Madelaine shook her head. “No. We haven’t. What about?”

“The truth—” He could hardly breathe. He kept his voice calm. “She kept sending me to welfare—and getting me back—until she finally went out on a trip and never came down. And left me tangled in the damn court system. Then they couldn’t put me anywhere permanent and let anybody get attached to me because you kept suing the station. Let me tell you. I made it through six foster-families, five of them before I was fifteen. I made it through school. I made it through the honors program and into graduate. I licensed to work on Downbelow in Planetary Science, which is what I want to do, and where you called me from, and where I left everything I care about. And you come along and jerk me up and out of that to do your damn laundry and scrub mess hall tables, because you could do that and I’m your property! Well, screw all of you! I’m trying to keep my head straight because I know we can’t turn this ship around, I haven’t got money to buy passage on any other ship, and I have to live out this year, but that’s all! That’s all. Because when we get back to Pell I’m going to sue you to get off this ship.”

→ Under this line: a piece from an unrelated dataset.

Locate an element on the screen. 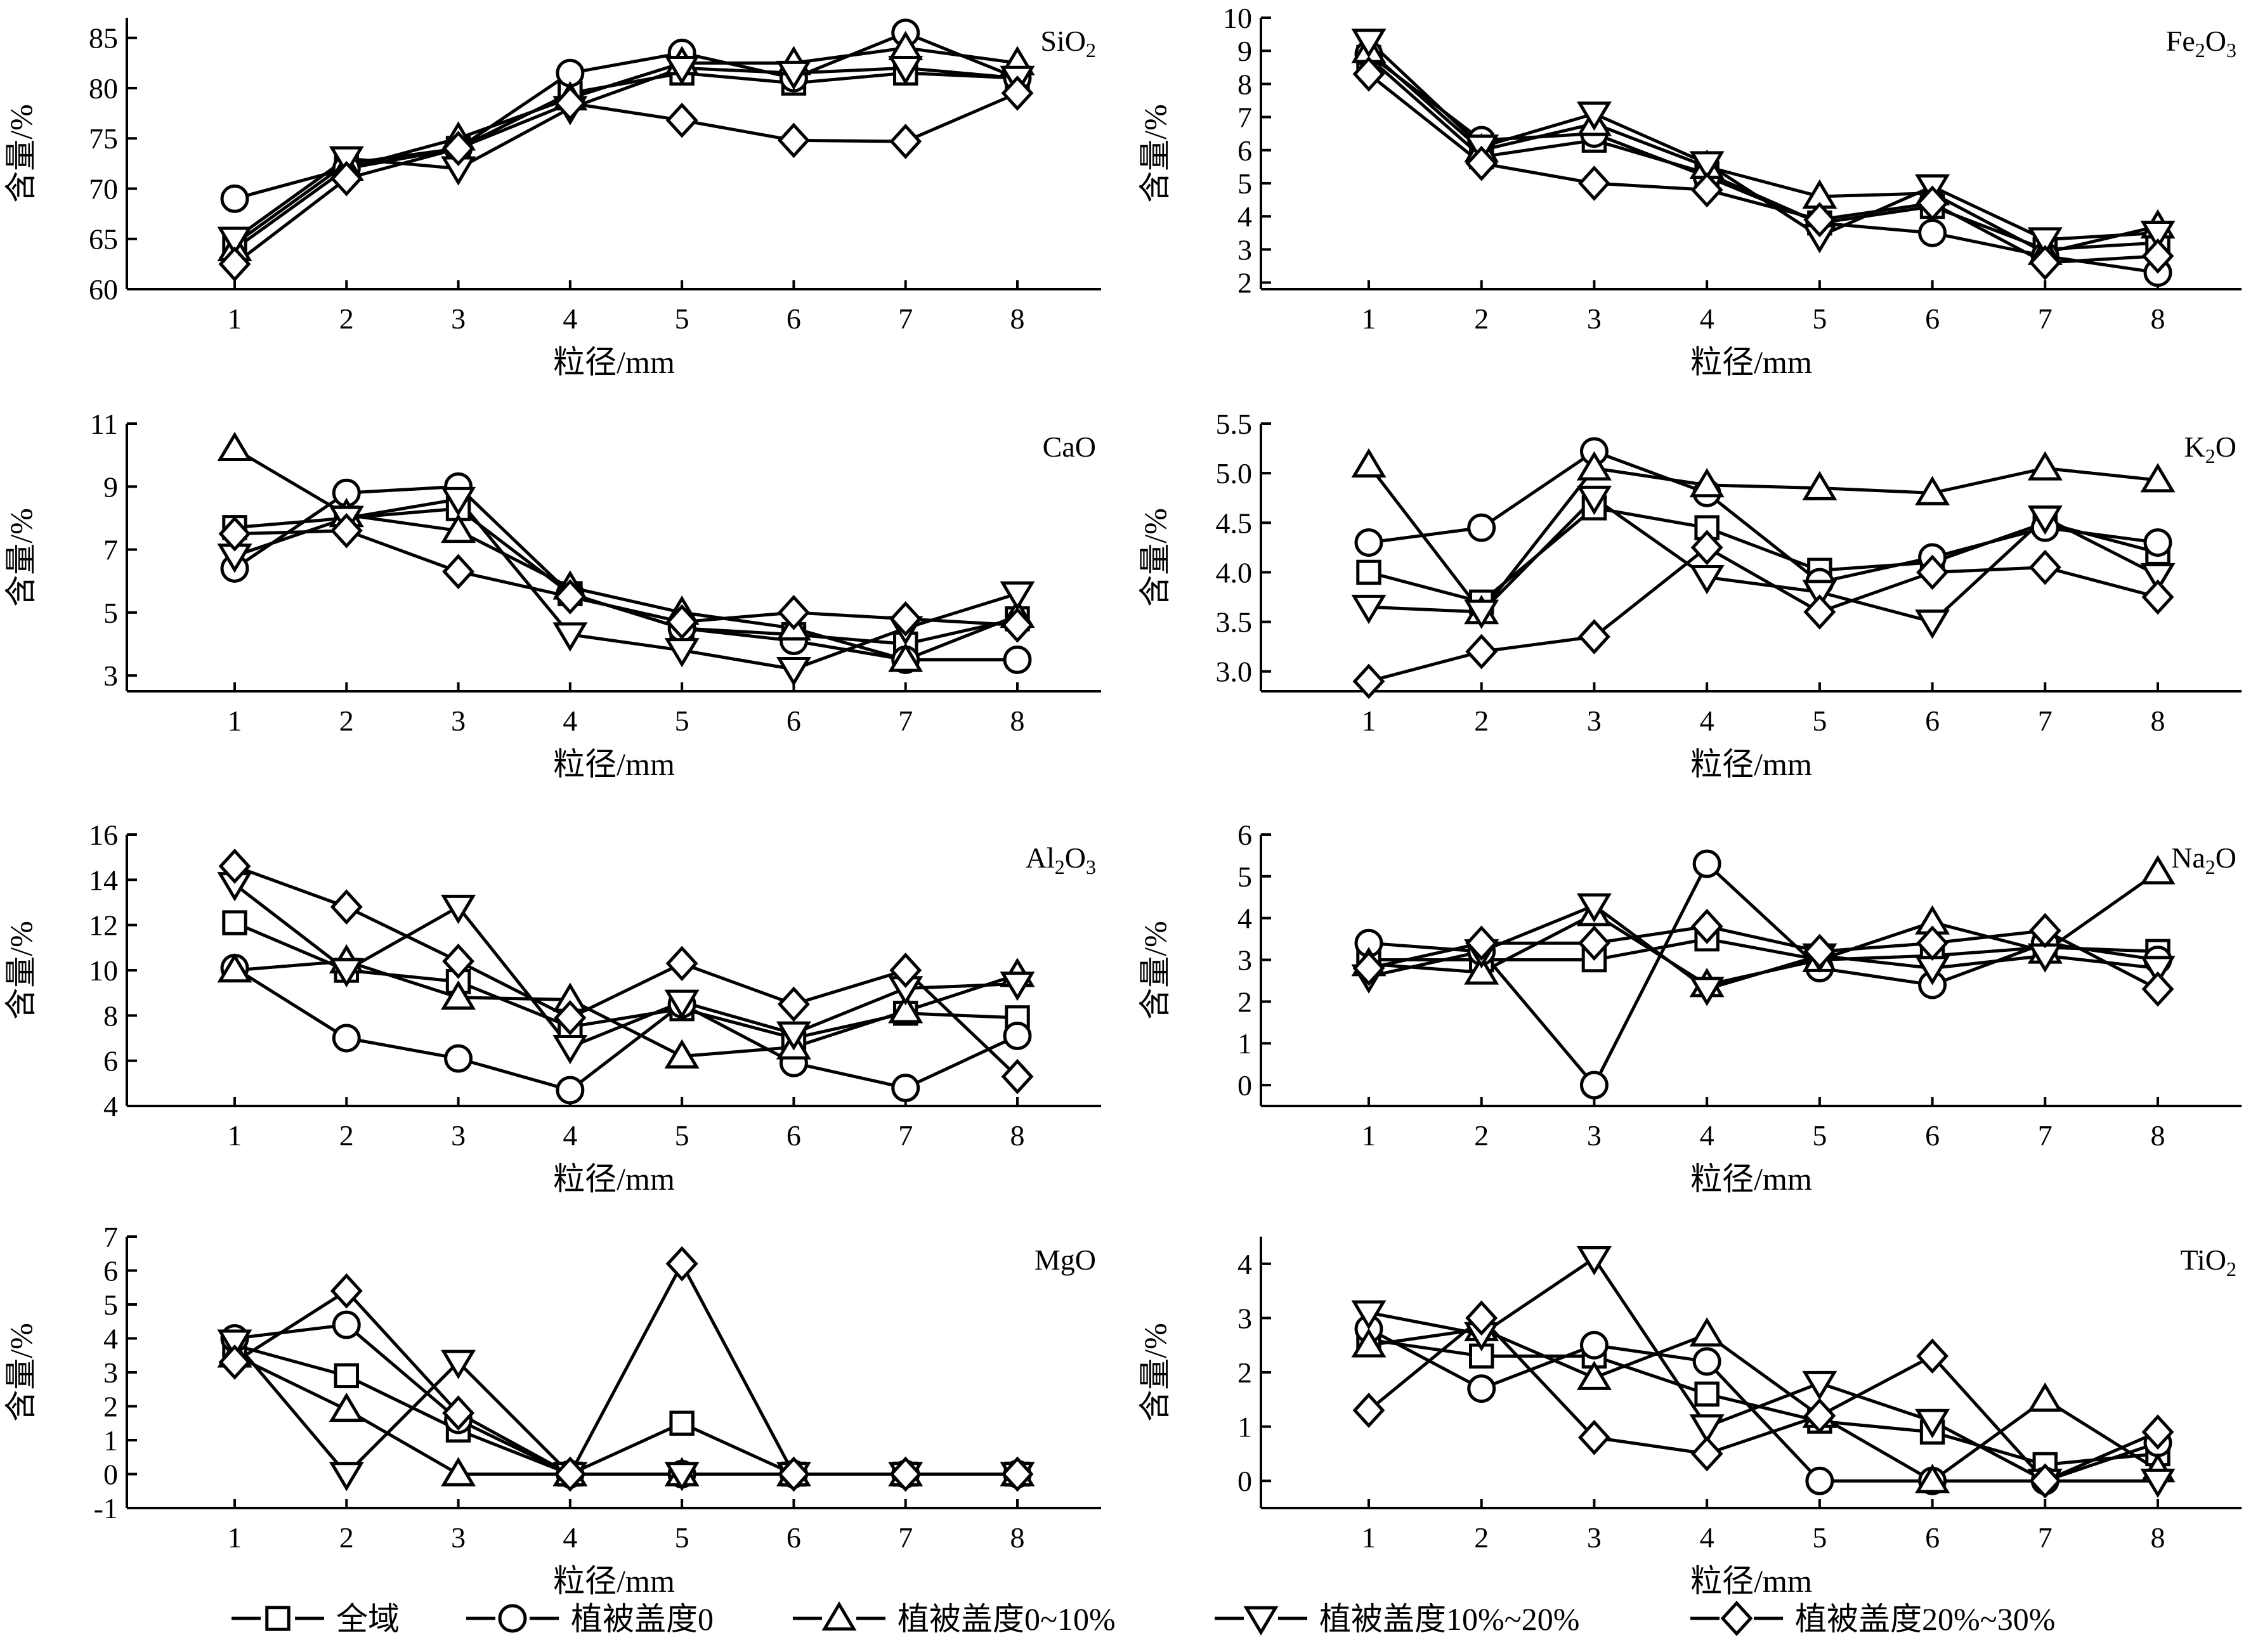 This screenshot has width=2265, height=1652. y-tick-label: 10 is located at coordinates (1238, 18).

“It still won’t give you Pell citizenship.”

It failed to knock the wind out of him, as she clearly expected. He didn’t want to tell her about Quen’s promise to him. She’d be the lawyer fighting him. He’d already been stupid and said too much. His lawyers would certainly have told him so.

“I had a girl back there,” he said.

“Oh, is that it?”

“No! That’s not it. It’s not all it is.” Naturally they wanted to wrap all his problems up in that. But what he felt wouldn’t be understandable to people who didn’t know what there was on a planet. He’d had a grandmother. She’d died. A lot of people on this ship had died… along with Jeremy’s close relatives. And Madelaine— his grandmother… his great-grandmother—just stared at him, maybe amused, maybe hurt by the truth he’d told, maybe not giving a damn for anything but the ship’s fourteen million. Since his mother died he’d never had to deal with anybody who owned the same set of emotional entanglements to him that his mother had had, and then he’d been five. Slowly the emotional shock of meeting this woman reached through to him, the feeling of an emotional pain somewhere he wasn’t sure of, bone-deep and about to become acute, and tangled somewhere in his mother’s death.

“I was in Planetary Studies,” he said. “That doesn’t mean anything here. But it mattered to me. It mattered everything to me.”

“The stationmaster told us what you’d done. Both your extraordinary work to get into the program, and the ruinous thing you did at the end.” Madelaine’s face was sober. Her hands were steepled loosely before her, a tangle of fingers, an attitude that somehow echoed a habit of someone else—his mother—he wasn’t sure. “Fact is, in your tender love of the planet, you broke laws, you fractured rules designed to protect it and the downers from the well-meaning and the callous users. I’m interested in why you’d do such a thing.”